:: WHAT THE EXERCISE ASKS ::
Reproduce all the entries, matching the original word for word.

:: EXTRACTED DATA ::

------------------------------

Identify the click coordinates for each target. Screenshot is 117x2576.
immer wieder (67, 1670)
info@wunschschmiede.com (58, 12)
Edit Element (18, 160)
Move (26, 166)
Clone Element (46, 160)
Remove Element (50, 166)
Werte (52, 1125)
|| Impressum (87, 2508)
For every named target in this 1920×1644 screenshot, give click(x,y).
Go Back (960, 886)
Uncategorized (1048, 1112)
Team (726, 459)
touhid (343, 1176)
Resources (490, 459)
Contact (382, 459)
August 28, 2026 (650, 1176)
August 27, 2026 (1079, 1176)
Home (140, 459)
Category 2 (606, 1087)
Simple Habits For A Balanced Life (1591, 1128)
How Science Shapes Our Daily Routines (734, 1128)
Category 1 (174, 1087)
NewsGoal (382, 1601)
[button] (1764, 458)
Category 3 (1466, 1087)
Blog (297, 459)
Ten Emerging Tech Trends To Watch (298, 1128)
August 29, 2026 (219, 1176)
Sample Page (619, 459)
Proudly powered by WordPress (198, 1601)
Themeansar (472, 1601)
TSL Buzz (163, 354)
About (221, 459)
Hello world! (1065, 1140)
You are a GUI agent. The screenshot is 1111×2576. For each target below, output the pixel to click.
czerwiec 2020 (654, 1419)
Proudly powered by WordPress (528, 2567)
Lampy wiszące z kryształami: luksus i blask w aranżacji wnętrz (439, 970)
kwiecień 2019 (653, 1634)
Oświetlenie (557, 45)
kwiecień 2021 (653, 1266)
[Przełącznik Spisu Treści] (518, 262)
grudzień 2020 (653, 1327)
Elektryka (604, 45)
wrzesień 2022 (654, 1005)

------------------------------

:: EXPECTED ANSWER ::
Identify the click coordinates for each target. Screenshot is 117x2576.
immer wieder (67, 1670)
info@wunschschmiede.com (58, 12)
Edit Element (18, 160)
Move (26, 166)
Clone Element (46, 160)
Remove Element (50, 166)
Werte (52, 1125)
|| Impressum (87, 2508)
For every named target in this 1920×1644 screenshot, give click(x,y).
Go Back (960, 886)
Uncategorized (1048, 1112)
Team (726, 459)
touhid (343, 1176)
Resources (490, 459)
Contact (382, 459)
August 28, 2026 (650, 1176)
August 27, 2026 (1079, 1176)
Home (140, 459)
Category 2 (606, 1087)
Simple Habits For A Balanced Life (1591, 1128)
How Science Shapes Our Daily Routines (734, 1128)
Category 1 (174, 1087)
NewsGoal (382, 1601)
[button] (1764, 458)
Category 3 (1466, 1087)
Blog (297, 459)
Ten Emerging Tech Trends To Watch (298, 1128)
August 29, 2026 (219, 1176)
Sample Page (619, 459)
Proudly powered by WordPress (198, 1601)
Themeansar (472, 1601)
TSL Buzz (163, 354)
About (221, 459)
Hello world! (1065, 1140)
You are a GUI agent. The screenshot is 1111×2576. For each target below, output the pixel to click.
czerwiec 2020 (654, 1419)
Proudly powered by WordPress (528, 2567)
Lampy wiszące z kryształami: luksus i blask w aranżacji wnętrz (439, 970)
kwiecień 2019 (653, 1634)
Oświetlenie (557, 45)
kwiecień 2021 (653, 1266)
[Przełącznik Spisu Treści] (518, 262)
grudzień 2020 (653, 1327)
Elektryka (604, 45)
wrzesień 2022 (654, 1005)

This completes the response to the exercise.